Jair Bolsonaro está com problemas para se conectar: ontem, dois fatos jurídicos demonstram que o presidente terá dificuldades para repetir em 2022 a estratégia digital que lhe ajudou a ser eleito em 2018.

O primeiro fato partiu da Justiça Federal no Distrito Federal. A pedido do MPF, proibiu o governo de colocar a imagem do presidente da República acima do governo em propagandas, nas redes sociais, para divulgar ações estatais.

“As postagens mencionadas pela parte autora colocam em evidência a necessidade de haver a devida observância da ordem constitucional de forma a inibir que se adote o caráter de promoção do agente público, com personalização do ato na utilização do nome próprio do Presidente da República em detrimento da menção às instituições envolvidas”, afirmou a juíza federal Kátia Balbino de Carvalho Ferreira.

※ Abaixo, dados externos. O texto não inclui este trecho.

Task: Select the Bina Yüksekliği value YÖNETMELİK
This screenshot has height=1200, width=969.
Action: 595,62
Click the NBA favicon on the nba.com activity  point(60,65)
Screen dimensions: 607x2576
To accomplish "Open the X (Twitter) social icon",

Horas depois, subiu no Supremo um relatório preliminar da PF colocando Bolsonaro ao lado das milícias digitais. A PF disse que as lives presidenciais se inserem num conjunto de atividades orquestradas para atacar personalidades e instituições do Estado brasileiro – além da imprensa. São citados como exemplos as discussões inócuas sobre a insegurança das eleições e os riscos da vacinação contra a Covid-19.

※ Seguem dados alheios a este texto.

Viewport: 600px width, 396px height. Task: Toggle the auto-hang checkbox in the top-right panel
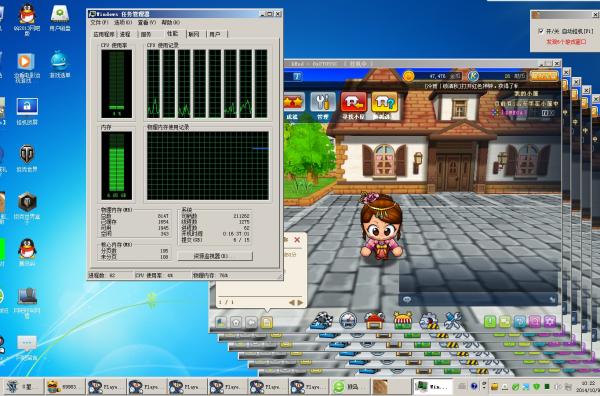(x=541, y=31)
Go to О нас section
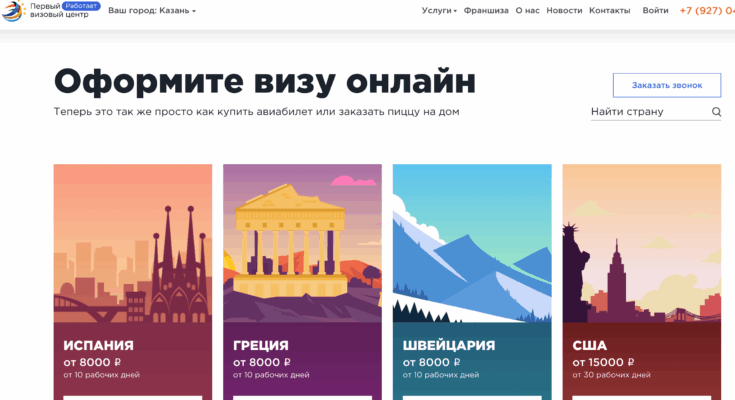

O Bastidor mostrou em dezembro do ano passado que Alexandre de Moraes, ministro responsável por investigar as peripécias bolsonaristas na internet, já havia ligado Jair Bolsonaro às milícias digitais quando abriu investigação sobre as falas presidenciais que relacionaram vacinas contra a Covid e a Aids.

Moraes disse naquele momento que “não há dúvidas” sobre o presidente ter seguido o “modus operandi de esquemas de divulgação em massa nas redes sociais”. A se confirmar novas decisões contrárias aos interesses e estratégias de Bolsonaro, esse cerco judicial passa a ser o segundo enfrentado pelo presidente.